──────── RECORDS FOR THIS TASK ────────

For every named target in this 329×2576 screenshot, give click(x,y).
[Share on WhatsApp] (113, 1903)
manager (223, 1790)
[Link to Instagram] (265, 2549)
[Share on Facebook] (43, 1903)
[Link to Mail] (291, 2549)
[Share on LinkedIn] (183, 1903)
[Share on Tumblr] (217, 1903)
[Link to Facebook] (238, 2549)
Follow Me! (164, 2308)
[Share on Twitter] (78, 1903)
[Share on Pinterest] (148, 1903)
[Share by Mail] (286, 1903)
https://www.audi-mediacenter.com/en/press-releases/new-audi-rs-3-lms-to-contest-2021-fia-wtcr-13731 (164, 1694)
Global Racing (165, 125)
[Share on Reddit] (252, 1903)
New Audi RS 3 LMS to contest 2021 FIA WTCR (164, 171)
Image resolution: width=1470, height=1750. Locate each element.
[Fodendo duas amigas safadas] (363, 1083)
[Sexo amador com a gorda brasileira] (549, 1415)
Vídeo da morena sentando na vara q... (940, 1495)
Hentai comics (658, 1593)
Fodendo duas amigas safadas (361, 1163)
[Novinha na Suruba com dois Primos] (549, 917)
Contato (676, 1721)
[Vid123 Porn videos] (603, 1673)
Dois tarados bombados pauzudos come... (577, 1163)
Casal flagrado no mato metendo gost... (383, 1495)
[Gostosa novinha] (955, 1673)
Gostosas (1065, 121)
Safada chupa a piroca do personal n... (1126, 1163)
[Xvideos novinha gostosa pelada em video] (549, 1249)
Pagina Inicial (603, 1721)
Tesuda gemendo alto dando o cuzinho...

────────

## PROBLEM TO SOLVE
Your output should be an exact copy of every line from the one containing "Image resolution: width=1470, height=1750." through the end of the records.

## TASK SOLUTION
Image resolution: width=1470, height=1750. Locate each element.
[Fodendo duas amigas safadas] (363, 1083)
[Sexo amador com a gorda brasileira] (549, 1415)
Vídeo da morena sentando na vara q... (940, 1495)
Hentai comics (658, 1593)
Fodendo duas amigas safadas (361, 1163)
[Novinha na Suruba com dois Primos] (549, 917)
Contato (676, 1721)
[Vid123 Porn videos] (603, 1673)
Dois tarados bombados pauzudos come... (577, 1163)
Casal flagrado no mato metendo gost... (383, 1495)
[Gostosa novinha] (955, 1673)
Gostosas (1065, 121)
Safada chupa a piroca do personal n... (1126, 1163)
[Xvideos novinha gostosa pelada em video] (549, 1249)
Pagina Inicial (603, 1721)
Tesuda gemendo alto dando o cuzinho...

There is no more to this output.